Ostatnie dni nie były łaskawe dla polskich skoczków. Było to widoczne podczas sobotnich Mistrzostw Świata w Innsbrucku. Żaden z Polaków nie znalazł się na podium. Jeden z dziennikarzy dopytywał Kamila Stocha, co się stało, że skoczkom poszło tak słabo. Stoch z lekką ironią odpowiedział na jego pytanie.
Sobotnie zawody należały do Niemców i Szwajcara. To właśnie oni stanęli na podium. Najlepszym zawodnikiem na dużej skoczni okazał się Markus Eisenbichler, który zgarnął złoto, srebro powędrowało również do Niemca, Karla Geigera, a brąz trafił do Szwajcara, Killiana Peiera.
Dziennikarz Eurosportu zapytał Kamila Stocha, który uplasował się na 5. miejscu, dlaczego nikt z rodaków nie znalazł się w pierwszej trójce. Właściwie nie zapytał, dlaczego skoczkom się nie udało, ale użył słowa „my”. To wyłapał skoczek, który ironicznie odpowiedział
– Piękny, emocjonujący konkurs, tylko szkoda, że to nie my odgrywaliśmy w nim głównych ról – powiedział dziennikarz.
– Jak chcieliście odgrywać główne role, trzeba było zapiąć narty i skoczyć – zażartował Stoch.

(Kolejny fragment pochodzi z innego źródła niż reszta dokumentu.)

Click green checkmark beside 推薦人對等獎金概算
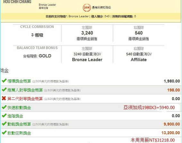 click(4, 90)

Za moment jednak udzielił bardziej stonowanej wypowiedzi. – Mówiąc poważnie, uważam, że odgrywaliśmy główne role. Ja przynajmniej walczyłem do samego końca, starałem się oddawać najlepsze skoki, na jakie mnie stać i nie byłem daleki od tego. Po takiej walce, każde miejsce jest dobre – wyjaśnił.
Nagranie jego wypowiedzi znalazło się w sieci i na Twitterze udostępniła je m.in. Dorota Zawadzka.